Monetary policy decisions take place during meetings and are made public in subsequent press conferences. This is the event that should be marked on the calendar: the press conferences of central banks.
The role of the real economy
The real economy also has an impact on Forex trading and on currency pairs. In general, the principle is that, in a regime of variable exchange rates, the currency of a healthy country tends to appreciate and the currency of a country in recession tends to depreciate. This is true, of course, in the absence of additional factors.
A very important real economy figure is inflation, i.e. the consumer price index. In theory, high inflation corresponds to a currency value that is progressively decreasing, since the same amount of currency buys an ever-decreasing number of goods (reduction in purchasing power). This dynamic has effects in Forex trading when it generates devaluation. The link, it must be said, is not automatic.

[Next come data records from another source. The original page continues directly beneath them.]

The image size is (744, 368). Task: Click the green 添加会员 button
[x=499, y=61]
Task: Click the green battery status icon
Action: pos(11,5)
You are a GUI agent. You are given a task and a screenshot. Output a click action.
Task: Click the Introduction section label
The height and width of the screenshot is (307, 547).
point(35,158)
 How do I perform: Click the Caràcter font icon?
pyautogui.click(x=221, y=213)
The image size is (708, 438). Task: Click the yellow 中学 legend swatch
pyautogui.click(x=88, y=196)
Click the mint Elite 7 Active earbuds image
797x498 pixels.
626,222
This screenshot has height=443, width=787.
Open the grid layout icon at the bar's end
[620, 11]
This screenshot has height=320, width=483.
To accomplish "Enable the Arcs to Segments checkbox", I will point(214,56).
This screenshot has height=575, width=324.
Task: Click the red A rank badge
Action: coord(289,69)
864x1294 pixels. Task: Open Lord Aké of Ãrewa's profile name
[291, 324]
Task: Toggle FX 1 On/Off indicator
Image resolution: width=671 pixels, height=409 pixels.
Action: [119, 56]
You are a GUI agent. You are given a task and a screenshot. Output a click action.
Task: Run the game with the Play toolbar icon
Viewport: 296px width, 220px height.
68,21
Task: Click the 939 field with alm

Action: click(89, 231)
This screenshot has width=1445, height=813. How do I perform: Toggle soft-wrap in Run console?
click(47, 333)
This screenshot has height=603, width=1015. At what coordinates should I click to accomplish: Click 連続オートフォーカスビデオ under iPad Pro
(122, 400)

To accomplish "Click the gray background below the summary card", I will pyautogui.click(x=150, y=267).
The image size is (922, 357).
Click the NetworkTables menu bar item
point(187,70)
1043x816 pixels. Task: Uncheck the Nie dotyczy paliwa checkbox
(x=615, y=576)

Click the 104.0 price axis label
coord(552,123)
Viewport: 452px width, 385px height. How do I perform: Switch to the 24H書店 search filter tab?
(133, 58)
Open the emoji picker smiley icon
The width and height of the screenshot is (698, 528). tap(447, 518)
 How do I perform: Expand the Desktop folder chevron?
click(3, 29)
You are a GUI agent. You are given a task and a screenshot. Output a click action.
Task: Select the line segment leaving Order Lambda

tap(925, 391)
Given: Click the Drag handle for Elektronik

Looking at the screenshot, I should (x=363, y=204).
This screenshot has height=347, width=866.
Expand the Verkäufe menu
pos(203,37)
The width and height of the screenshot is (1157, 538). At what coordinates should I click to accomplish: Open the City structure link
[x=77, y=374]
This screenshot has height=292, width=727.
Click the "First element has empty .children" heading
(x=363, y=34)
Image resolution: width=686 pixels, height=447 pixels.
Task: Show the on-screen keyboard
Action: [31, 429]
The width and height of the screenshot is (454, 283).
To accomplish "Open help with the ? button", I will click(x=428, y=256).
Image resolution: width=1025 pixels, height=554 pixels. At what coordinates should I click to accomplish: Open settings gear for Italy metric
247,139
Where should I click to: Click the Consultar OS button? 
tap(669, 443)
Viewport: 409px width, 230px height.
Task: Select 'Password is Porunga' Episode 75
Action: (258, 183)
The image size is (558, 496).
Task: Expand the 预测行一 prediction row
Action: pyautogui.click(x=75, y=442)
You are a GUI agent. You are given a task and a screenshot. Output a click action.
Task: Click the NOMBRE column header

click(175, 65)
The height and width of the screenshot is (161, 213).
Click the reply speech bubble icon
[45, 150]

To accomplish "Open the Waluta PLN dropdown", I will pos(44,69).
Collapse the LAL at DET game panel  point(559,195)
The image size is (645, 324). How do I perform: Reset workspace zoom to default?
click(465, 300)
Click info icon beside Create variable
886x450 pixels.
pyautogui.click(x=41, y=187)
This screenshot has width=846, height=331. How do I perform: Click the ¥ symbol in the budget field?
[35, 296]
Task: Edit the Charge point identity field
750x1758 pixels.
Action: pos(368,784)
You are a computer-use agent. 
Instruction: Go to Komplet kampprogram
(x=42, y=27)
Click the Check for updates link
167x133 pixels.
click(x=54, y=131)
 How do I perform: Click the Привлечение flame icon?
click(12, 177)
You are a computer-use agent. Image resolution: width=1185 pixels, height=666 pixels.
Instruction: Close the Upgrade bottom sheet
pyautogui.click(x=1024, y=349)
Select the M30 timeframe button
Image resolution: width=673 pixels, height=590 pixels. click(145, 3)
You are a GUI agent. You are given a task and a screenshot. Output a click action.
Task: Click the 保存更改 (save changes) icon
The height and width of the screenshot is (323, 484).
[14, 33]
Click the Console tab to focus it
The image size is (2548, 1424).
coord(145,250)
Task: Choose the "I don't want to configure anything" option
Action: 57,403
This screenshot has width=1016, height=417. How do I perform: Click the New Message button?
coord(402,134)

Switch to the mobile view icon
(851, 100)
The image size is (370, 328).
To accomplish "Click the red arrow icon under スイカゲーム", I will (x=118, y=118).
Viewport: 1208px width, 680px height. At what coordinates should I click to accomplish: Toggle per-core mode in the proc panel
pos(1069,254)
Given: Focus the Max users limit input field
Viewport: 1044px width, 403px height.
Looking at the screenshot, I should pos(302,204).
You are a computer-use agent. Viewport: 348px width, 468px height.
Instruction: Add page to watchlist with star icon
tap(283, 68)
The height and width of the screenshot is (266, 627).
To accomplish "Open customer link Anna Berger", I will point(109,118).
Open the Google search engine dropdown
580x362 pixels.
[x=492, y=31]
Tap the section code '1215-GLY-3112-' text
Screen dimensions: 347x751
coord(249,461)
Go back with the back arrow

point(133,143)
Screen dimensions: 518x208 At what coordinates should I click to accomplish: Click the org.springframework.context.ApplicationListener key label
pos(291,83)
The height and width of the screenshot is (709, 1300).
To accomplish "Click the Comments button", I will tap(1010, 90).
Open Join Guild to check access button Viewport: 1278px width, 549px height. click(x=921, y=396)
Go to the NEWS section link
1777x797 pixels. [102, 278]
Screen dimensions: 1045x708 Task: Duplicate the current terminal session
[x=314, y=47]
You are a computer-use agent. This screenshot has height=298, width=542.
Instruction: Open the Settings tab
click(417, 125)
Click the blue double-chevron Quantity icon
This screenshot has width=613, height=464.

Inflation is important, however, because it anticipates the moves of central banks, so in a sense it announces future monetary policies. High inflation precedes a restrictive policy, low inflation precedes an expansionary policy. Since, as can be seen from the previous paragraph, monetary policies affect currency pairs, inflation becomes a parameter that must absolutely be taken into consideration.
The event to mark on the calendar, therefore, is the announcement of inflation data, both estimated and final.
Finally, a certain importance is held by the data that more than any other represent the thermometer of an economy: GDP, unemployment rate and retail sales. As mentioned earlier, a healthy economy often sees its currency strengthen. The conferences announcing these data are generally separate, but the dates are made known well in advance. These should also be marked on the calendar.